- Your goal -
From the records below, output exactly the lines running from the line containing "[Linkedin] (94, 1850)" through the line containing "Sapo (971, 1350)", and no others.

- Records for the exercise -
☆ ☆ ☆ ☆

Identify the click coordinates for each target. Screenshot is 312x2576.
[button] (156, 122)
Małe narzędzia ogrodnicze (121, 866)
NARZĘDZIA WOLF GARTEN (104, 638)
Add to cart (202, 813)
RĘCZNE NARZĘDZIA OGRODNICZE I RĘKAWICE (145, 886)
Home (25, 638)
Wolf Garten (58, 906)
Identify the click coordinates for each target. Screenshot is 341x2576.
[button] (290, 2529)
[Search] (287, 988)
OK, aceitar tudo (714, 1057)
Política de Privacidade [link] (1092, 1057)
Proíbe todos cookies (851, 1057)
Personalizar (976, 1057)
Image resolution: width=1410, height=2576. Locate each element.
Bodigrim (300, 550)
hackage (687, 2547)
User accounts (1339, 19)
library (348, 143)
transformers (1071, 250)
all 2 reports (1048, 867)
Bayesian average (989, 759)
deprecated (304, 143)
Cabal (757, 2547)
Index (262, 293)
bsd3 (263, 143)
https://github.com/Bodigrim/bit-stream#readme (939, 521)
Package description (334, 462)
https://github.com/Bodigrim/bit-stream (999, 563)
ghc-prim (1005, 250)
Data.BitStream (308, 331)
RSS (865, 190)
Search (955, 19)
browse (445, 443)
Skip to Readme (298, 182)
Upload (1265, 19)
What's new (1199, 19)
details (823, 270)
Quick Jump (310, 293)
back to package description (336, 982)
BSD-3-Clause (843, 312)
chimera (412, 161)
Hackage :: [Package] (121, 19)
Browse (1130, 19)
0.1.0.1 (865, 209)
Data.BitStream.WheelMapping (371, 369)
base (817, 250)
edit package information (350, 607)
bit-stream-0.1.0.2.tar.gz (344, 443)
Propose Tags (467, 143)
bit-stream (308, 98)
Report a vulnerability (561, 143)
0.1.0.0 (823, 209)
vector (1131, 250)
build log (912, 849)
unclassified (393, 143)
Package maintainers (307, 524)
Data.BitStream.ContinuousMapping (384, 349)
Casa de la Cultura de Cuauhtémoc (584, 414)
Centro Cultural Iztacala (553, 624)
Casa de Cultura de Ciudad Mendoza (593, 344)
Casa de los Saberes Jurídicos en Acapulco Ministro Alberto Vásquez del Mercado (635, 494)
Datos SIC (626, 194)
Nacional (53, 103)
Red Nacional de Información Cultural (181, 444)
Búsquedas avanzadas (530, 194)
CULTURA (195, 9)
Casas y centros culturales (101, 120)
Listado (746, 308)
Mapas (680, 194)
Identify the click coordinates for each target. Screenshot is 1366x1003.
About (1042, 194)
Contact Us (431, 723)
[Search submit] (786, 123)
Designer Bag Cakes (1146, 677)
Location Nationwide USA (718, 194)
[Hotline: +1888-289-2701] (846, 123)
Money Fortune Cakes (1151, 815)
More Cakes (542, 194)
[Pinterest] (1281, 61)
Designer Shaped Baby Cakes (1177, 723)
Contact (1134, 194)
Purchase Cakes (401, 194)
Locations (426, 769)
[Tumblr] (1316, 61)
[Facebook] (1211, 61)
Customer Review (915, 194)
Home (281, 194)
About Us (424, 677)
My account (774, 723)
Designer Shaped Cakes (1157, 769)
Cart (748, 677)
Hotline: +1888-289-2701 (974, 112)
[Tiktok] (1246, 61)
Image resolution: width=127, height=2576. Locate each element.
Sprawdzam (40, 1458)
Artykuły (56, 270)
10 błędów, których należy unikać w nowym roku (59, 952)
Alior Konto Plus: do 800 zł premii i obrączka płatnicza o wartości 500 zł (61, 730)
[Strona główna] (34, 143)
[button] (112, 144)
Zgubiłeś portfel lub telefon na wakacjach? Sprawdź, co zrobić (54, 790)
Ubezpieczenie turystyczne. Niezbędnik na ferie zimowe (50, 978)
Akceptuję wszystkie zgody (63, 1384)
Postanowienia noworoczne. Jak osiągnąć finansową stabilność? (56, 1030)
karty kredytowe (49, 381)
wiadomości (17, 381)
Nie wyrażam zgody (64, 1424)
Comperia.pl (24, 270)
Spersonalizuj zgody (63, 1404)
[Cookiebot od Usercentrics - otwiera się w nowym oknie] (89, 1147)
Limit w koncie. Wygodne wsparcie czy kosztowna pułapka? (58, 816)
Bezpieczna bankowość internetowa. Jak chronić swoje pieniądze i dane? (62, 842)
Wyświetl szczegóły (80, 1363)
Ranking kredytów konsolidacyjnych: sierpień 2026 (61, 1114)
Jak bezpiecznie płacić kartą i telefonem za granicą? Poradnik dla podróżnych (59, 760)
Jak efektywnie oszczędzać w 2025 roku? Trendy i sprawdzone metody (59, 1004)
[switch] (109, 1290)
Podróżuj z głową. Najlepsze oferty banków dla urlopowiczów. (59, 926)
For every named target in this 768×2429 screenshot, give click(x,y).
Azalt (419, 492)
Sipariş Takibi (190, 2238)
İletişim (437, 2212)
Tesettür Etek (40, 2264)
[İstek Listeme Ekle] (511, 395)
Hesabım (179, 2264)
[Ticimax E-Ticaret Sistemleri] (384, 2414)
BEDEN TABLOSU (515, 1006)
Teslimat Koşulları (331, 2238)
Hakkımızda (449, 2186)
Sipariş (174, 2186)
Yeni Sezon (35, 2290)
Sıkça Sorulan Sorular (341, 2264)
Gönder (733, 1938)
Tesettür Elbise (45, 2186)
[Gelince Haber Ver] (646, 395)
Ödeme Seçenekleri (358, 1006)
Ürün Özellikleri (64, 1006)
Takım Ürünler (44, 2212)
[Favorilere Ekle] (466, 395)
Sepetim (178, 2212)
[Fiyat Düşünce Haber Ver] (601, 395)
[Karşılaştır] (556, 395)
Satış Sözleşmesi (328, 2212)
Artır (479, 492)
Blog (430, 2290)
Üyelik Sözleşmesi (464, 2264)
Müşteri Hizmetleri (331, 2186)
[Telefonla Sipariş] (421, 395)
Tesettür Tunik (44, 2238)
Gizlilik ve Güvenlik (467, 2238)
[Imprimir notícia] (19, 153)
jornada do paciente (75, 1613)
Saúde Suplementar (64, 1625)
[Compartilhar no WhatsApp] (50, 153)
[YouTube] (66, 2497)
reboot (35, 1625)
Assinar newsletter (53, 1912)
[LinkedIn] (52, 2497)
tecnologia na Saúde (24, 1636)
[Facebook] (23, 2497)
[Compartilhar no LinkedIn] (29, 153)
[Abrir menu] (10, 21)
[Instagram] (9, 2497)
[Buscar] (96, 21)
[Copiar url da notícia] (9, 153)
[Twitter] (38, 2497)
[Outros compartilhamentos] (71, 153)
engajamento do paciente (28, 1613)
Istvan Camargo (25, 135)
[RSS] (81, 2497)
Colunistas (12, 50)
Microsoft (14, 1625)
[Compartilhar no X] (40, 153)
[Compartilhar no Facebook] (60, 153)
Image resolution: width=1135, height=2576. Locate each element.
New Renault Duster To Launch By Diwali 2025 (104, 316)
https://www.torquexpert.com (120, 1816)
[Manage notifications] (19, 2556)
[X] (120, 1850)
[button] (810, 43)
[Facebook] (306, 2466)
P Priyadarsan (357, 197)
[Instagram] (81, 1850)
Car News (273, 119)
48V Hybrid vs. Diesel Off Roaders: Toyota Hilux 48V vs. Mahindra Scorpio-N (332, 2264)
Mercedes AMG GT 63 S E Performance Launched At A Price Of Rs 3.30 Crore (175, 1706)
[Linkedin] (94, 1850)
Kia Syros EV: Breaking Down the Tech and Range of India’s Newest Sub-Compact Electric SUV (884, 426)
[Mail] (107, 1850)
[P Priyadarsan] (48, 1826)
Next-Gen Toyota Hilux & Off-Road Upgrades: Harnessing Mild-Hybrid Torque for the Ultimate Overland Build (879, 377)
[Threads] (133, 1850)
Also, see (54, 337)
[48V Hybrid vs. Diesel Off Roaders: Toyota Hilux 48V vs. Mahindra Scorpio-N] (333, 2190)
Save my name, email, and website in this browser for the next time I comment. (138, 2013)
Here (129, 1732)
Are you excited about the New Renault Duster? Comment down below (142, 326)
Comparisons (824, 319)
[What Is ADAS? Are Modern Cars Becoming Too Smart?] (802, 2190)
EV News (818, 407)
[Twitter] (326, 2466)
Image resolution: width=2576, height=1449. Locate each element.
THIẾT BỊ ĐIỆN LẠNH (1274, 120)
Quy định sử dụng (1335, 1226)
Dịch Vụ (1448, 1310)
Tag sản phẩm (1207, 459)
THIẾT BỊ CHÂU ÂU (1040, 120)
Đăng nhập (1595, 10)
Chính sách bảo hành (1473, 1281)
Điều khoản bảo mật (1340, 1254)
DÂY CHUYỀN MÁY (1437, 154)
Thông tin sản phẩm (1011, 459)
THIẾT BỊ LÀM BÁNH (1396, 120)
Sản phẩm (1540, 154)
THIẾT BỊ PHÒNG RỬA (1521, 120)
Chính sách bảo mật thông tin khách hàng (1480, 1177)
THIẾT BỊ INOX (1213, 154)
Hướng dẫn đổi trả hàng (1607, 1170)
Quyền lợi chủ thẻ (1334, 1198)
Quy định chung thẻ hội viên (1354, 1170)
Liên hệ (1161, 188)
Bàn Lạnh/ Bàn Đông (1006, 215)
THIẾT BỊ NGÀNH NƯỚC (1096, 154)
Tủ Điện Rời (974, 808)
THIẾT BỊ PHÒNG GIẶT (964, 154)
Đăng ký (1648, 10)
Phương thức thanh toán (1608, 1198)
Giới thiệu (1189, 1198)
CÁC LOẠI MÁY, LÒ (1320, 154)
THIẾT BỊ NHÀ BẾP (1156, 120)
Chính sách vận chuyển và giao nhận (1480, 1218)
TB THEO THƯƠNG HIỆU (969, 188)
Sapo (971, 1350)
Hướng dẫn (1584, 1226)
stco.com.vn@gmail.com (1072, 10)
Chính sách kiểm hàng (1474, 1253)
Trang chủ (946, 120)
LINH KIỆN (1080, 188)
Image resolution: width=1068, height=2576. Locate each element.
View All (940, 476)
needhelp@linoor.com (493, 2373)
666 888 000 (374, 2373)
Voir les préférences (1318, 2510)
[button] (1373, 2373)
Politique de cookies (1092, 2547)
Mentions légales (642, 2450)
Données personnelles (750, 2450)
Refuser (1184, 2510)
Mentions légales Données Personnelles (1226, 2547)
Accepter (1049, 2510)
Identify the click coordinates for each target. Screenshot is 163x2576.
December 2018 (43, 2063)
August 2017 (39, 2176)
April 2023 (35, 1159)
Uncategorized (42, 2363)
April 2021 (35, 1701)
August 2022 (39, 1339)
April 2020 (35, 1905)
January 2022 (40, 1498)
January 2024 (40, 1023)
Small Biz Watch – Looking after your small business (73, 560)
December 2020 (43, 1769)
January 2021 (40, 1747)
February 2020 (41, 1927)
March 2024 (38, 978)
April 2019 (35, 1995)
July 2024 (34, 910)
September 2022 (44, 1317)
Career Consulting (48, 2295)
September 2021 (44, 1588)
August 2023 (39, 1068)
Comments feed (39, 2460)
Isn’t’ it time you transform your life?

☆ ☆ ☆ ☆

- Expected answer -
[Linkedin] (94, 1850)
Kia Syros EV: Breaking Down the Tech and Range of India’s Newest Sub-Compact Electric SUV (884, 426)
[Mail] (107, 1850)
[P Priyadarsan] (48, 1826)
Next-Gen Toyota Hilux & Off-Road Upgrades: Harnessing Mild-Hybrid Torque for the Ultimate Overland Build (879, 377)
[Threads] (133, 1850)
Also, see (54, 337)
[48V Hybrid vs. Diesel Off Roaders: Toyota Hilux 48V vs. Mahindra Scorpio-N] (333, 2190)
Save my name, email, and website in this browser for the next time I comment. (138, 2013)
Here (129, 1732)
Are you excited about the New Renault Duster? Comment down below (142, 326)
Comparisons (824, 319)
[What Is ADAS? Are Modern Cars Becoming Too Smart?] (802, 2190)
EV News (818, 407)
[Twitter] (326, 2466)
Image resolution: width=2576, height=1449. Locate each element.
THIẾT BỊ ĐIỆN LẠNH (1274, 120)
Quy định sử dụng (1335, 1226)
Dịch Vụ (1448, 1310)
Tag sản phẩm (1207, 459)
THIẾT BỊ CHÂU ÂU (1040, 120)
Đăng nhập (1595, 10)
Chính sách bảo hành (1473, 1281)
Điều khoản bảo mật (1340, 1254)
DÂY CHUYỀN MÁY (1437, 154)
Thông tin sản phẩm (1011, 459)
THIẾT BỊ LÀM BÁNH (1396, 120)
Sản phẩm (1540, 154)
THIẾT BỊ PHÒNG RỬA (1521, 120)
Chính sách bảo mật thông tin khách hàng (1480, 1177)
THIẾT BỊ INOX (1213, 154)
Hướng dẫn đổi trả hàng (1607, 1170)
Quyền lợi chủ thẻ (1334, 1198)
Quy định chung thẻ hội viên (1354, 1170)
Liên hệ (1161, 188)
Bàn Lạnh/ Bàn Đông (1006, 215)
THIẾT BỊ NGÀNH NƯỚC (1096, 154)
Tủ Điện Rời (974, 808)
THIẾT BỊ PHÒNG GIẶT (964, 154)
Đăng ký (1648, 10)
Phương thức thanh toán (1608, 1198)
Giới thiệu (1189, 1198)
CÁC LOẠI MÁY, LÒ (1320, 154)
THIẾT BỊ NHÀ BẾP (1156, 120)
Chính sách vận chuyển và giao nhận (1480, 1218)
TB THEO THƯƠNG HIỆU (969, 188)
Sapo (971, 1350)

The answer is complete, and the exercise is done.